Robert Mueller, la main levée, témoigne devant le Congrès.

Rendu public en avril 2019, mais avec de larges pans caviardés, le rapport de Robert Mueller était sans contredit le document le plus attendu du Congrès depuis des années.

Photo : Getty Images / AFP/Saul Loeb

La Cour suprême des États-Unis a temporairement bloqué, mercredi, la décision d'un tribunal inférieur qui ordonnait au département de la Justice de remettre à un comité de la Chambre des portions caviardées du rapport Mueller.

Si les juges décident d'entendre la cause, il est probable qu'ils ne rendront leur décision qu'après l'élection présidentielle du 3 novembre. S'ils refusent, le département de la Justice devra remettre les documents au Comité judiciaire de la Chambre.

Le plus haut tribunal du pays a donné à l'administration Trump, qui conteste des décisions de cours inférieures, jusqu'au 1er juin pour présenter officiellement sa demande d'appel.

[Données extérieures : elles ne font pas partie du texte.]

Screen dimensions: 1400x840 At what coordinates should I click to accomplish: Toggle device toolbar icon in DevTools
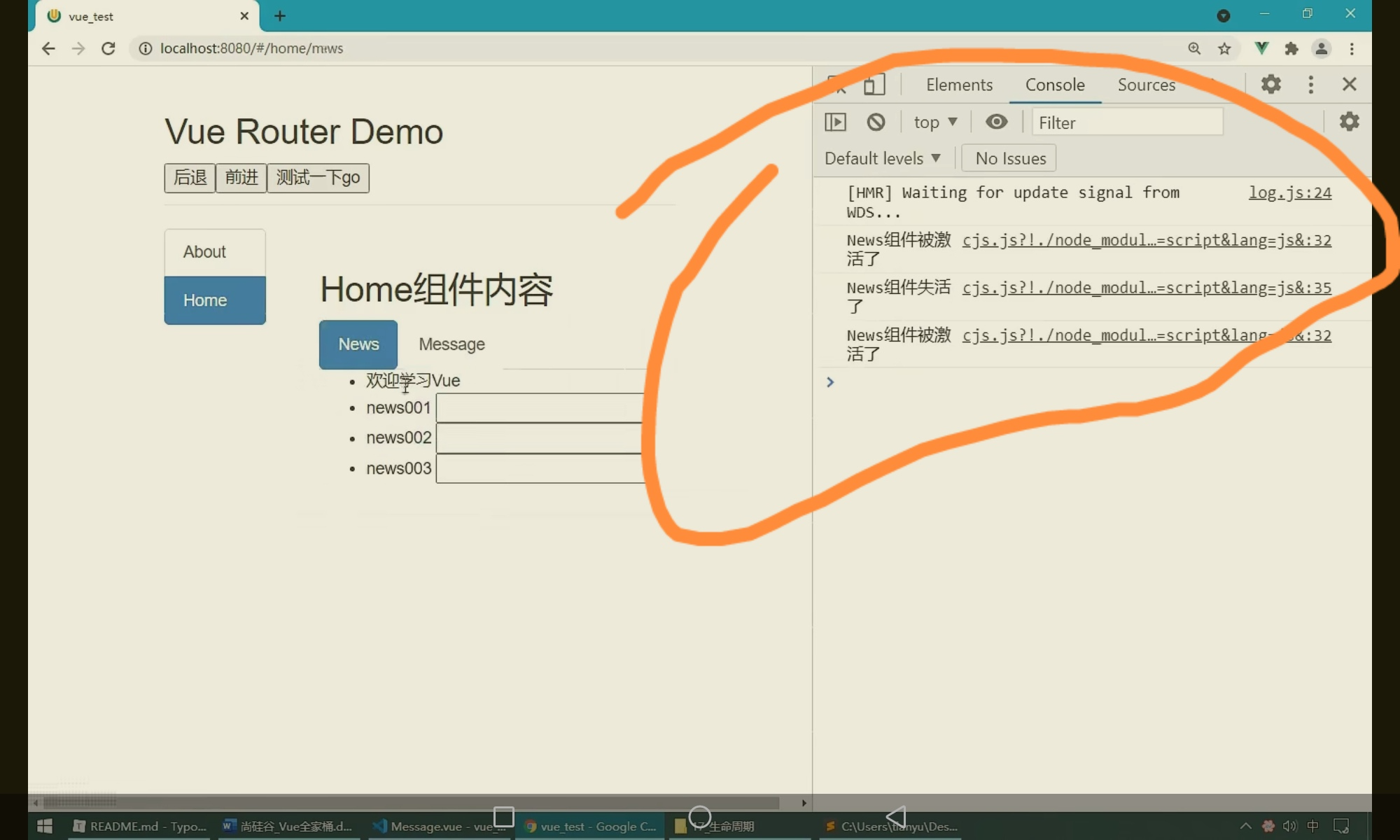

En mars dernier, la cour d'appel pour le circuit du district de Columbia avait tranché en faveur des démocrates, qui réclamaient l'accès aux portions du rapport liées à la preuve présentée devant un grand jury ainsi qu'aux transcriptions des témoignages sous-jacents rendus à l'ex-procureur spécial Robert Mueller et à son équipe dans le cadre de leur enquête sur l'ingérence de la Russie dans la présidentielle de 2016.

L'administration Trump argue que le dossier présente des préoccupations sérieuses en matière de séparation des pouvoirs.

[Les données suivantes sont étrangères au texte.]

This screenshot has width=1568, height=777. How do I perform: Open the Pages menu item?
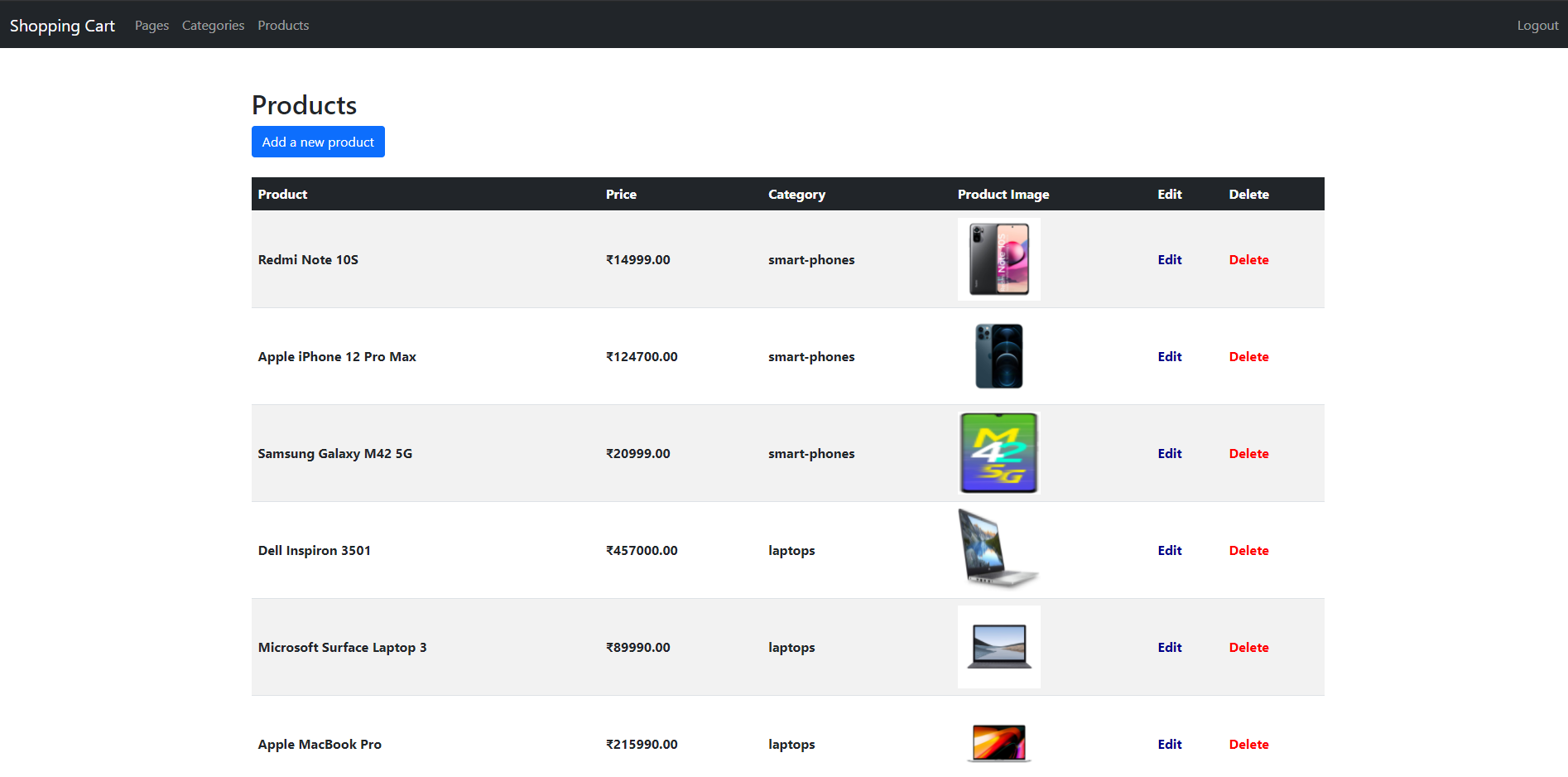point(152,25)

Dans une requête déposée cette semaine auprès de la Cour suprême, la Chambre plaide pour sa part que les informations qu'elle réclame restent pertinentes pour une enquête en cours et pourraient même conduire à de nouvelles accusations contre le président Trump.

Selon NPR, elle se dit particulièrement intéressée par les preuves concernant l'influence politique inappropriée sur les décisions prises dans le cadre de la poursuite de Roger Stone, conseiller politique et ami de longue date du président Trump, et sur la poursuite de l'ancien conseiller à la sécurité nationale Michael Flynn.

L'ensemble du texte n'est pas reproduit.